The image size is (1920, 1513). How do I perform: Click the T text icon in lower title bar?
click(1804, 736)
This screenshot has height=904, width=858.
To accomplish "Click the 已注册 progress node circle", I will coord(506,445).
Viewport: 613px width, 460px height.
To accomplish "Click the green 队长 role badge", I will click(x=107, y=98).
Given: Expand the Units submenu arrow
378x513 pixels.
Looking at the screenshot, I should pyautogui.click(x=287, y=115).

■ ■ ■ ■ ■

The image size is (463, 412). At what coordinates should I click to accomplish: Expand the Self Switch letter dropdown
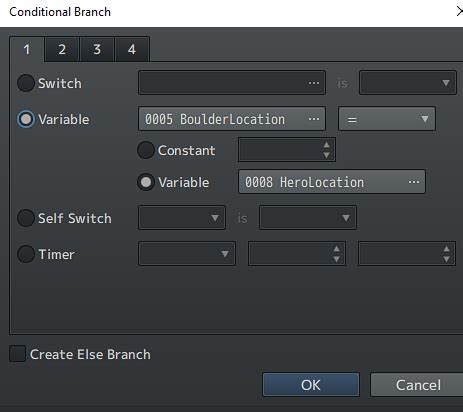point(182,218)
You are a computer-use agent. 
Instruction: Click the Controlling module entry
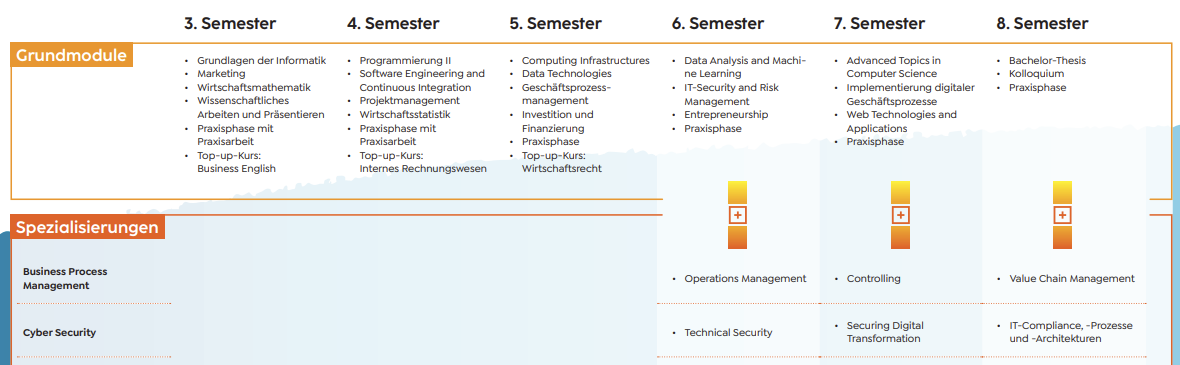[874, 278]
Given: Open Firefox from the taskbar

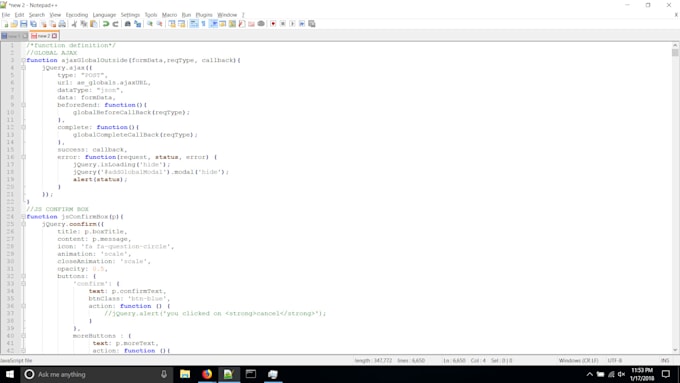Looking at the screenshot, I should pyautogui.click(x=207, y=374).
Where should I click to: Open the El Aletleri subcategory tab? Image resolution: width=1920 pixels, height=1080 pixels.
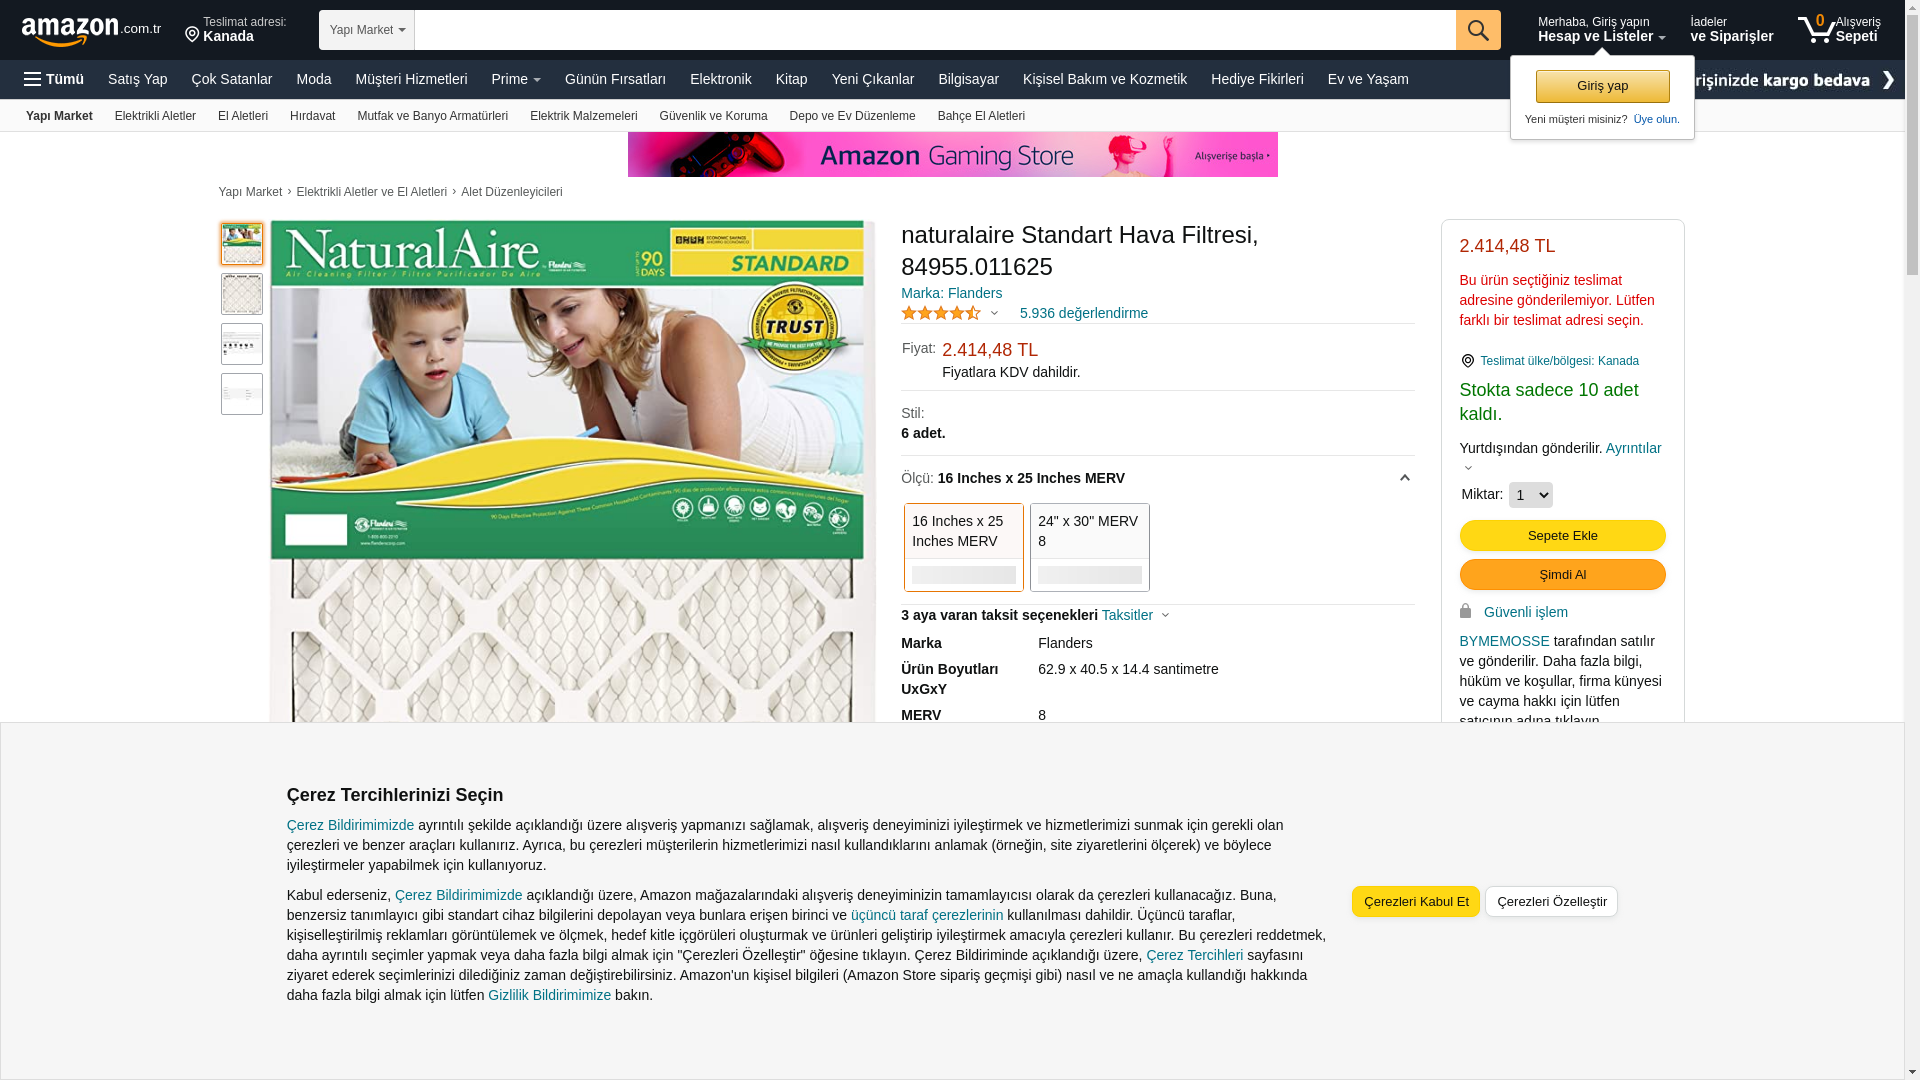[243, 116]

■ ■ ■ ■ ■

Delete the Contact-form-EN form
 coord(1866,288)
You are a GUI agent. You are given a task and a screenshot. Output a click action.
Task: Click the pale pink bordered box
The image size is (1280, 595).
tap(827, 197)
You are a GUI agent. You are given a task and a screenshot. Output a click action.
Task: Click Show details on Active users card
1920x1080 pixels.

■ ■ ■ ■ ■

The problem: Copy out every line of the items above that contains the string "will", counting only matches with the same capitalization.

Complete answer:
To accomplish "Click the 已注册 progress node circle", I will coord(506,445).
To accomplish "Click the green 队长 role badge", I will click(x=107, y=98).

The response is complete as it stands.